Ricoh Co Ltd announced May 18, 2015, that it has developed a "power-generating rubber," which can generate electricity by using pressure or vibration.
It is a new material that has both the high output of ceramic piezoelectric materials and the flexibility of polymeric resin piezoelectric materials, Ricoh said. The company is preparing for the commercialization of the material for use in sensors, etc.
Currently, there are ceramic and polymeric resin piezoelectric materials. The former has a high output, but it can be easily broken and is heavy. The latter features a high flexibility but can generate only a small amount of electricity.

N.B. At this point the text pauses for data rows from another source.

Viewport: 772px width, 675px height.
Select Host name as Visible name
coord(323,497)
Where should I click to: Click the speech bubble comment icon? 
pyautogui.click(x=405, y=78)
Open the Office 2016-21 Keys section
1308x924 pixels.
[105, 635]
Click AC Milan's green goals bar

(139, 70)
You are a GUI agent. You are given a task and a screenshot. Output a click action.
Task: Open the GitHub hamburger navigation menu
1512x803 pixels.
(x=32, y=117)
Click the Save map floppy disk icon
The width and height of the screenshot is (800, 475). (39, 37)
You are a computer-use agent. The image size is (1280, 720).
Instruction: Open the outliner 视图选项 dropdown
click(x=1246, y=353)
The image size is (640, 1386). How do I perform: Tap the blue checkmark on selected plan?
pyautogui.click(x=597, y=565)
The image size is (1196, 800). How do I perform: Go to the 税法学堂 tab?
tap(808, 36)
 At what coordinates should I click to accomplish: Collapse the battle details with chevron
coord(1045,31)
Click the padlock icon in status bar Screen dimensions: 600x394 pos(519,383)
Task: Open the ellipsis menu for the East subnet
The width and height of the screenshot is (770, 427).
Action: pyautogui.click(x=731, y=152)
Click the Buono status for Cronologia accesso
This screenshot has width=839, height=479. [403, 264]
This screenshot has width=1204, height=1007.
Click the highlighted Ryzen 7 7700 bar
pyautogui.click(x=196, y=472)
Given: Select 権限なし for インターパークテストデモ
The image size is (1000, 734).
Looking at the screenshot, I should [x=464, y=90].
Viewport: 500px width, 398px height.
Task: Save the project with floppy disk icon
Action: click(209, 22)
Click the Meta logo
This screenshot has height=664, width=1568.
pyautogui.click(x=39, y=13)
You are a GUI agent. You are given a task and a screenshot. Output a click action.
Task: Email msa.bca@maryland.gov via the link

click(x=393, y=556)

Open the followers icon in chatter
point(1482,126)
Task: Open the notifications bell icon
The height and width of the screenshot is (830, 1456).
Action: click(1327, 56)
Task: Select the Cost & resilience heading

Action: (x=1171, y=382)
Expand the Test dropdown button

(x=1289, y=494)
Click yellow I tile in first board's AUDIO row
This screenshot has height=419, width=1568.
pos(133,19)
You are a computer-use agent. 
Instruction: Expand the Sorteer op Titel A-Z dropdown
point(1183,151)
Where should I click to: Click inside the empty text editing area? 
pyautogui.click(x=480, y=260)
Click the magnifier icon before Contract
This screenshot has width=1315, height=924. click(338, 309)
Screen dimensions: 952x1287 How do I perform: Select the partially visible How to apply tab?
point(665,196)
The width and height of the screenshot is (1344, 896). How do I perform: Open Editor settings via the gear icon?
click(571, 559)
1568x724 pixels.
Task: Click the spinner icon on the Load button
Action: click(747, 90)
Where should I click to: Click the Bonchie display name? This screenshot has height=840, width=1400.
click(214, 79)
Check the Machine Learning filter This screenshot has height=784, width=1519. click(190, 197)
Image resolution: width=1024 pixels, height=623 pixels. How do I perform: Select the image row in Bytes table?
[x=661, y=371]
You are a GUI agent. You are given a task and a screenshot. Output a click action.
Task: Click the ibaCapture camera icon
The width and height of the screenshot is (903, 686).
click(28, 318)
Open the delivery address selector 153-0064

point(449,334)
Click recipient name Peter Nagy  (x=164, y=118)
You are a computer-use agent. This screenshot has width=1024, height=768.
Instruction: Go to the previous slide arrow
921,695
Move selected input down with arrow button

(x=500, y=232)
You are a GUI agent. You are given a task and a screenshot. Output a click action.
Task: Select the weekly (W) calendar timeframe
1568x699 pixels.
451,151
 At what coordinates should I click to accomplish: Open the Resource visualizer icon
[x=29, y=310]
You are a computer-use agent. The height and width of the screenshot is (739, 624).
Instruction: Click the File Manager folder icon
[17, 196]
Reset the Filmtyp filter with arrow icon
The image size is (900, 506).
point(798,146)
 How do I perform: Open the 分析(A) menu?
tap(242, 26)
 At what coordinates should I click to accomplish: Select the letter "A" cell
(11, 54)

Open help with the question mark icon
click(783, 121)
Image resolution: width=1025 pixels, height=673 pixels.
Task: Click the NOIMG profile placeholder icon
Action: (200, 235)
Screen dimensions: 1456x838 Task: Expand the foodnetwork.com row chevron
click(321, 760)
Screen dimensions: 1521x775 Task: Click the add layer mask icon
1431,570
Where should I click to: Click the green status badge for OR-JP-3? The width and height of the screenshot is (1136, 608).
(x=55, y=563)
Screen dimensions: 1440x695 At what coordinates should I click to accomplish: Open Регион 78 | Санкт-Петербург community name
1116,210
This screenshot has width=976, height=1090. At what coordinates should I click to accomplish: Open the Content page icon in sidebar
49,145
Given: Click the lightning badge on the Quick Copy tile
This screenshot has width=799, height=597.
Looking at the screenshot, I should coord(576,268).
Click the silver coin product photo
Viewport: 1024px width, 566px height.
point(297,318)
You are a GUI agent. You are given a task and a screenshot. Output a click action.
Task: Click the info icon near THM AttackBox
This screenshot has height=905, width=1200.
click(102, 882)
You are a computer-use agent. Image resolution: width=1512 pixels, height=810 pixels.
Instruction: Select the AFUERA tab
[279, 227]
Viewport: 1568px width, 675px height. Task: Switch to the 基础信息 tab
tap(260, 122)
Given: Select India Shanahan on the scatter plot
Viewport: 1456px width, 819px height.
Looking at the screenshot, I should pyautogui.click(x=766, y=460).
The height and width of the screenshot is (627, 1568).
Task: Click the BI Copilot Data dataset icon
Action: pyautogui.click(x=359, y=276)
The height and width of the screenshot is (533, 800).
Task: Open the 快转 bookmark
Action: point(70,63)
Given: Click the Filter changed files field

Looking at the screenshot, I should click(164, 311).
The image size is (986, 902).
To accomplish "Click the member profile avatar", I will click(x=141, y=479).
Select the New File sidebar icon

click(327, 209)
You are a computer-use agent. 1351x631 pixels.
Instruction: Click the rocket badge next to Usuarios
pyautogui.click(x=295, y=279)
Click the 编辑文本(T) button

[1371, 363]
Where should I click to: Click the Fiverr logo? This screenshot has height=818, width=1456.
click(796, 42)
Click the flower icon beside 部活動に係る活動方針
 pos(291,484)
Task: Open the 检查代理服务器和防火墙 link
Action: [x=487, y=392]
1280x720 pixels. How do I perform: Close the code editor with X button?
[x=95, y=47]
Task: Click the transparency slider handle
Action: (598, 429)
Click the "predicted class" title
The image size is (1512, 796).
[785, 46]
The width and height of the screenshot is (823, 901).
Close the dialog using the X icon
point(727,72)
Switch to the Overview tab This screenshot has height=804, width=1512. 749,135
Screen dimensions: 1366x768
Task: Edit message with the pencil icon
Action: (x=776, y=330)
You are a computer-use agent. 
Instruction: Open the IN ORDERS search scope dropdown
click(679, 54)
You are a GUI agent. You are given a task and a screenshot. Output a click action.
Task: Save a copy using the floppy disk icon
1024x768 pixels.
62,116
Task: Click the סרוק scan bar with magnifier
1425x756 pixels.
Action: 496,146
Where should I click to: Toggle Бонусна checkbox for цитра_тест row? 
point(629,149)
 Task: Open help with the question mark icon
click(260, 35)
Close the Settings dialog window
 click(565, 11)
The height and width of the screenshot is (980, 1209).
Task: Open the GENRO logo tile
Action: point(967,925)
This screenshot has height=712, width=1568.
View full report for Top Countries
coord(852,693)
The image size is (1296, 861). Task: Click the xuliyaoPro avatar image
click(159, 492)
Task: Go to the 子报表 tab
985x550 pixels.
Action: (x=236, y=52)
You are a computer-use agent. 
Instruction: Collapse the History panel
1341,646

The power generation capability of the power-generating rubber developed by Ricoh is equivalent to that of a ceramic piezoelectric material while it is more flexible than a polymeric resin piezoelectric material. The company confirmed that the performance of a sheet made of the new material does not deteriorate after a loading test of several million times. Because it is flexible, it can be easily processed, the company said.
However, Ricoh has not yet disclosed the details of the material or experiment data.
According to Ricoh, the power generating mechanism of the rubber is different from those of conventional piezoelectric materials. Currently, its power generation function is being analyzed using calculation at the molecular level at Tokyo University of Science (Associate Professor Takahiro Yamamoto), which is a co-developer.